Europe’s business sector mobilises to support the Green Deal
Achieving the Green Deal cannot be done by policymakers and institutions alone; it requires strong collaboration between representatives from governments, industry and the business sector. CEOs of many of Europe’s leading companies, including Deutsche Bank, Axa, Snam, and Royal DSM are part of a CEO Action Group for the European Green Deal which aims to mobilise the business sector to contribute to the effort.
Also, among the European companies that have stepped up to align with the Green Deal’s net-zero goal by 2050 are a number of the major international energy companies based in the region.
As noted by Forbes in May, 2020:
“European oil majors have increased their ambitions to tackle climate change markedly in the last six months, with Total, Shell, BP, Repsol and Eni all having made commitments to significantly reduce the carbon intensity of the energy they supply”.

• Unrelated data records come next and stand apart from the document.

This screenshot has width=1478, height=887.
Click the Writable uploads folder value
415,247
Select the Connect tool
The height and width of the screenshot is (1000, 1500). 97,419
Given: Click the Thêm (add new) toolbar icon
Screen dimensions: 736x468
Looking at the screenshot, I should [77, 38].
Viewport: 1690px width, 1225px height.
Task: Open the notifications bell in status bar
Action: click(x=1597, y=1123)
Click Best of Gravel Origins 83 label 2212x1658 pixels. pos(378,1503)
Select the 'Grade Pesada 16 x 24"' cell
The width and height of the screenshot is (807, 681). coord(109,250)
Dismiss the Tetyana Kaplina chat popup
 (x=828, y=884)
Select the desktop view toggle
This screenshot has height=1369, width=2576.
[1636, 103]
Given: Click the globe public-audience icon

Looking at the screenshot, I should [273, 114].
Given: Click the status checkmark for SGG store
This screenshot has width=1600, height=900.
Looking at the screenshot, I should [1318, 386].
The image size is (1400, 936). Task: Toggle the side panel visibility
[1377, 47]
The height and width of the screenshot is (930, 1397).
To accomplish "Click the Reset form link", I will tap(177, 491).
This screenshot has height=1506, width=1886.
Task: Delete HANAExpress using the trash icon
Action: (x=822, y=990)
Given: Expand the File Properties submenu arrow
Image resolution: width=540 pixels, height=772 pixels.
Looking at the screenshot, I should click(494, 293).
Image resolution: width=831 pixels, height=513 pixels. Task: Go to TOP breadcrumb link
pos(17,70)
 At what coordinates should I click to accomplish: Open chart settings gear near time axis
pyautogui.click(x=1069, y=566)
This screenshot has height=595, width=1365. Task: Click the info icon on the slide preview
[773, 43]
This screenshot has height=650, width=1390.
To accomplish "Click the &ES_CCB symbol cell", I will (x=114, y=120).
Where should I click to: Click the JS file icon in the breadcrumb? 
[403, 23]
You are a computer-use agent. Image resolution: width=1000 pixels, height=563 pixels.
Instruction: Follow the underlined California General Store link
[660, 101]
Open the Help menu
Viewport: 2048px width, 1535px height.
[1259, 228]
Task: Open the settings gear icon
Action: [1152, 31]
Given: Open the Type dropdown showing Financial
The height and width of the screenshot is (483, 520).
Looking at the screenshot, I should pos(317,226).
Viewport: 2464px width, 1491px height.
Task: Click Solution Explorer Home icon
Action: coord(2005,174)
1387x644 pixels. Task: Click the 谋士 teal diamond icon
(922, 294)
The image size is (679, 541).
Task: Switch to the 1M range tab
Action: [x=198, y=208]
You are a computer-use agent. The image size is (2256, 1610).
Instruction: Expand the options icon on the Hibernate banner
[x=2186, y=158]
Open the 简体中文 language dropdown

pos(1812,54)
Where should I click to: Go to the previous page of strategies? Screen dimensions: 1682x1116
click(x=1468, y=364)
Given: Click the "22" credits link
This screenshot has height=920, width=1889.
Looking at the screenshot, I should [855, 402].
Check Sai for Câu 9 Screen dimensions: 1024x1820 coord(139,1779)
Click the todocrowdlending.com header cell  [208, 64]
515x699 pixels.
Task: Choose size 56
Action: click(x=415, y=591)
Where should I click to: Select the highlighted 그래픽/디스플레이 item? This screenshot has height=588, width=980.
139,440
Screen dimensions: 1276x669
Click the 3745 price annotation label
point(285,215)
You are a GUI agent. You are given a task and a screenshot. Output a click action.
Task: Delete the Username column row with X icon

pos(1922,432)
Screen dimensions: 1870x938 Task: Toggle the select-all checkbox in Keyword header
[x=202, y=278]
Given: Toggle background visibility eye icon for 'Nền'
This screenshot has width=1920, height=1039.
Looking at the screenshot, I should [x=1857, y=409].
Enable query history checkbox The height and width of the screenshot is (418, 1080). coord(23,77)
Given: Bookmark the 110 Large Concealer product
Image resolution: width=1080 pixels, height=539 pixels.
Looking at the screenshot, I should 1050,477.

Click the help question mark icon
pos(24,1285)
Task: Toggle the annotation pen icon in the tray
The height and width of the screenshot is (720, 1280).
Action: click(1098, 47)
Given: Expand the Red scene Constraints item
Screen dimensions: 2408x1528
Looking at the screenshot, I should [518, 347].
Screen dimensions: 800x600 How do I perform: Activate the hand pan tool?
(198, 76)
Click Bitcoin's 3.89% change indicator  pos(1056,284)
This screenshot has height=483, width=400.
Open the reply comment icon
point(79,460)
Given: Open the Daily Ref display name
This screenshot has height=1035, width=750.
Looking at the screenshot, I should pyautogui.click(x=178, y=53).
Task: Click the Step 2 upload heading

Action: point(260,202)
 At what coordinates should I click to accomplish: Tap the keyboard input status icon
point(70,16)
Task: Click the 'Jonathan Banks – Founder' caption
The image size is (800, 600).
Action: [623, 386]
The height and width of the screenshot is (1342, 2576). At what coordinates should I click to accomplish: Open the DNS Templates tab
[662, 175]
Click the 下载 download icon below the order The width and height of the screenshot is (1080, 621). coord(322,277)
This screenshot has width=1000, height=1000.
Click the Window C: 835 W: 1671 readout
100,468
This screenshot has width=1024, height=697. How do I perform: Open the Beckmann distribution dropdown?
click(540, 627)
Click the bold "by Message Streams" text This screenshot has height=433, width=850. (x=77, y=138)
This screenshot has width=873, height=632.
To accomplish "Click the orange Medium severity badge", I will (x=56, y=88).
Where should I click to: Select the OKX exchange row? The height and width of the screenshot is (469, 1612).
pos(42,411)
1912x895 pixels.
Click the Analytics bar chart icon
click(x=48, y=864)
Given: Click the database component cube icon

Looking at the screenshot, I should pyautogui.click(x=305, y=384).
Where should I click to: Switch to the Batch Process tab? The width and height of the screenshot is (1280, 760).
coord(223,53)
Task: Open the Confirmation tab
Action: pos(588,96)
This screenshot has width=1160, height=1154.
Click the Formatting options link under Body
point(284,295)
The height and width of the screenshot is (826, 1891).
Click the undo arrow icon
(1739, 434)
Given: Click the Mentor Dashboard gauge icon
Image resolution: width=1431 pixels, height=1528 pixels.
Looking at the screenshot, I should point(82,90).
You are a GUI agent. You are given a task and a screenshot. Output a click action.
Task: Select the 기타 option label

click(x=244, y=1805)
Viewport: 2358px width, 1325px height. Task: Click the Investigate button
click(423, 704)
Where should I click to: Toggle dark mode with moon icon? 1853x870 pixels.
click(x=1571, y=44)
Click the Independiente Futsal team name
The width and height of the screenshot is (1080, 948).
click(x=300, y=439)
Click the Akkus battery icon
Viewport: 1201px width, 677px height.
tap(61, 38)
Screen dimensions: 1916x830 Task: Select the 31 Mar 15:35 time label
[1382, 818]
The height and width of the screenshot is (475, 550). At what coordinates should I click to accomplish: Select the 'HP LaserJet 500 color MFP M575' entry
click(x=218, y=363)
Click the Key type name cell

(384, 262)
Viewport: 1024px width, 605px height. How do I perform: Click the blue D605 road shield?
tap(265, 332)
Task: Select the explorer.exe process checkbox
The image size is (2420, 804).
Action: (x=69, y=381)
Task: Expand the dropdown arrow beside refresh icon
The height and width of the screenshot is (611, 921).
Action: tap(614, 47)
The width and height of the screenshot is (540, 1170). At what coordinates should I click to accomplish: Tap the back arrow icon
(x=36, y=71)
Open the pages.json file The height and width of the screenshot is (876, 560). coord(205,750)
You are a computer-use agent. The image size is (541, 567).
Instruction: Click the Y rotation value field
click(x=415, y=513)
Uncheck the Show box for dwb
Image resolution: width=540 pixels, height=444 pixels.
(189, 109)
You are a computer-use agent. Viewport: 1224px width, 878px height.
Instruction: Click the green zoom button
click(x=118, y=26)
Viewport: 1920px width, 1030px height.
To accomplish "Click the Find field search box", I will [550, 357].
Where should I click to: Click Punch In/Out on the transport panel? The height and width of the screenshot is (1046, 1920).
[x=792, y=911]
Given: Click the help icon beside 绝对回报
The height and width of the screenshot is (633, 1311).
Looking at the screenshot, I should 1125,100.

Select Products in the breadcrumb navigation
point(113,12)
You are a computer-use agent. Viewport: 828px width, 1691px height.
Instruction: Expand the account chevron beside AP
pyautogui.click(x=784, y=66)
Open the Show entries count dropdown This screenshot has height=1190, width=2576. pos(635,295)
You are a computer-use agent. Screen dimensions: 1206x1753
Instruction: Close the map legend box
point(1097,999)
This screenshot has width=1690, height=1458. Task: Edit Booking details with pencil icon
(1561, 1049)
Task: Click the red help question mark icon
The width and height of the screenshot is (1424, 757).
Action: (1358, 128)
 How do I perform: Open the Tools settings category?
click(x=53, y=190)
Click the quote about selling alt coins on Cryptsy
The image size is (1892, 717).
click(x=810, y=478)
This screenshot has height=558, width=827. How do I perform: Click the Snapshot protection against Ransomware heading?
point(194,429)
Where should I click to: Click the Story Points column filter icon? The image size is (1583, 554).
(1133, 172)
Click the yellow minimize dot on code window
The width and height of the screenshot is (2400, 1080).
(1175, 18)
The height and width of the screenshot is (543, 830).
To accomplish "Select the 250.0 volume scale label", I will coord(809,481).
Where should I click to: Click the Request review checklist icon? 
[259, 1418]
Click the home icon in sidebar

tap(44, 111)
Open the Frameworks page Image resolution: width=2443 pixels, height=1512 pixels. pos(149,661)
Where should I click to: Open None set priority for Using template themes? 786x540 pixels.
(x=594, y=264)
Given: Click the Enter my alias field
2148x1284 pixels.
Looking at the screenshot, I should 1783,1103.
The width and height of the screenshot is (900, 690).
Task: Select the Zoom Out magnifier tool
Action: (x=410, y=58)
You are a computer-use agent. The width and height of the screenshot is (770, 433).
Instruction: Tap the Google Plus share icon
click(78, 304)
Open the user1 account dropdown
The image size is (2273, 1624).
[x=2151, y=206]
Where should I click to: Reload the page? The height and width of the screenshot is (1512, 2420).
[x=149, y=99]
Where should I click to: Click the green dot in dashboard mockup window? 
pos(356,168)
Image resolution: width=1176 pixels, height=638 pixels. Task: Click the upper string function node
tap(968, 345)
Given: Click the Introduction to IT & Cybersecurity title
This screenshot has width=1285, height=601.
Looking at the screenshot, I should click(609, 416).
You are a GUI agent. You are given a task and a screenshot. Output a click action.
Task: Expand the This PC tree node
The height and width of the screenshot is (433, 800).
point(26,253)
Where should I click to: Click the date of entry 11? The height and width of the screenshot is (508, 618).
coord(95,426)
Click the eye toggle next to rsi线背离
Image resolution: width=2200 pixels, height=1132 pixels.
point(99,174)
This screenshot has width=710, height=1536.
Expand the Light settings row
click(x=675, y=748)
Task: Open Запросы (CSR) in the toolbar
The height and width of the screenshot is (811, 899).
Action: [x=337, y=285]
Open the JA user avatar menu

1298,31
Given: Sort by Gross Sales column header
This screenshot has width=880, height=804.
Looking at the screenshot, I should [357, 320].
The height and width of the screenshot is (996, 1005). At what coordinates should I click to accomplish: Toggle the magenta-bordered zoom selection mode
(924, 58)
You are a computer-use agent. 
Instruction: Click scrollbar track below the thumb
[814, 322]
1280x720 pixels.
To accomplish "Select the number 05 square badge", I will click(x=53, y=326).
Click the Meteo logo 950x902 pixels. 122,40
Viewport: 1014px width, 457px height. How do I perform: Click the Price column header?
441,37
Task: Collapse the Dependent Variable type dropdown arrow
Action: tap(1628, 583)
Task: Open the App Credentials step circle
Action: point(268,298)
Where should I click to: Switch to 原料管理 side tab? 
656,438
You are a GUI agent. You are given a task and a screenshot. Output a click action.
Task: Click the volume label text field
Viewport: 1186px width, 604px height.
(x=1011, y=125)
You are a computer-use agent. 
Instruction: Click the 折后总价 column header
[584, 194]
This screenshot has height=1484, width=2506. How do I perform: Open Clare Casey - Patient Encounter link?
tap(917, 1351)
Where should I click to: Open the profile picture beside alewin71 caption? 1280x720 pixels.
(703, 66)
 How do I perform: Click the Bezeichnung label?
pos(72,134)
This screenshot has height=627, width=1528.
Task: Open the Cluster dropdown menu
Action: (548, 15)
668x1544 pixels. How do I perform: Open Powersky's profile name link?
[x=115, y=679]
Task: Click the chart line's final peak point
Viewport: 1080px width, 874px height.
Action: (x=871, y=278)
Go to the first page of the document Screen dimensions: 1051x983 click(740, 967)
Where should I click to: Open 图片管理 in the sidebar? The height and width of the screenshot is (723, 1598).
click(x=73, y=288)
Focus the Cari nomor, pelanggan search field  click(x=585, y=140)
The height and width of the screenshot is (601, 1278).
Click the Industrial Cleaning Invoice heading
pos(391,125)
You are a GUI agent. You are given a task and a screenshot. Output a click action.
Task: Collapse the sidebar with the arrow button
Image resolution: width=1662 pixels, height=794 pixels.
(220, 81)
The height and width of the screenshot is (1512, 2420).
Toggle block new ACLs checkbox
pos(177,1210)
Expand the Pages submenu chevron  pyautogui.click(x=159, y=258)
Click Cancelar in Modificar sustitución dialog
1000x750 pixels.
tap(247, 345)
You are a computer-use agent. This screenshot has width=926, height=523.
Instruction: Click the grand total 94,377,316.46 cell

Natural climate solutions can play a key role in meeting these new commitments, particularly in the short-term. This needs to be in addition to, not at the expense of, rapid decarbonisation of the companies’ core businesses. In other words, nature presents an opportunity for them to go further, faster on climate change.
One example of this is Shell. The Nature Conservancy has been working with Shell on natural climate solutions since 2016, and in 2019 Shell announced a plan to invest $300m in natural climate solutions around the world. They have since also committed to be a net-zero emissions energy business by 2050 or sooner.
Working with industry leaders is important, but we also need stronger, and clearer, rules for how such companies invest. The Nature Conservancy is working with the World Business Council for Sustainable Development, the World Economic Forum and other entities to develop these global rules.
Whether with governments or corporate partners, TNC brings its science and experience delivering natural climate solutions to the table, ensuring climate solutions are grounded in evidence, so that we can be confident that scaling corporate support for nature is a genuine win for people and planet.
As Europe moves from commitments to implementation, the region has a lot to do. However, as the world’s largest global trading bloc and economy, Europe’s actions have significant ripples around the world. The Nature Conservancy is excited to help put nature at the heart of the plan to deliver a net-zero EU.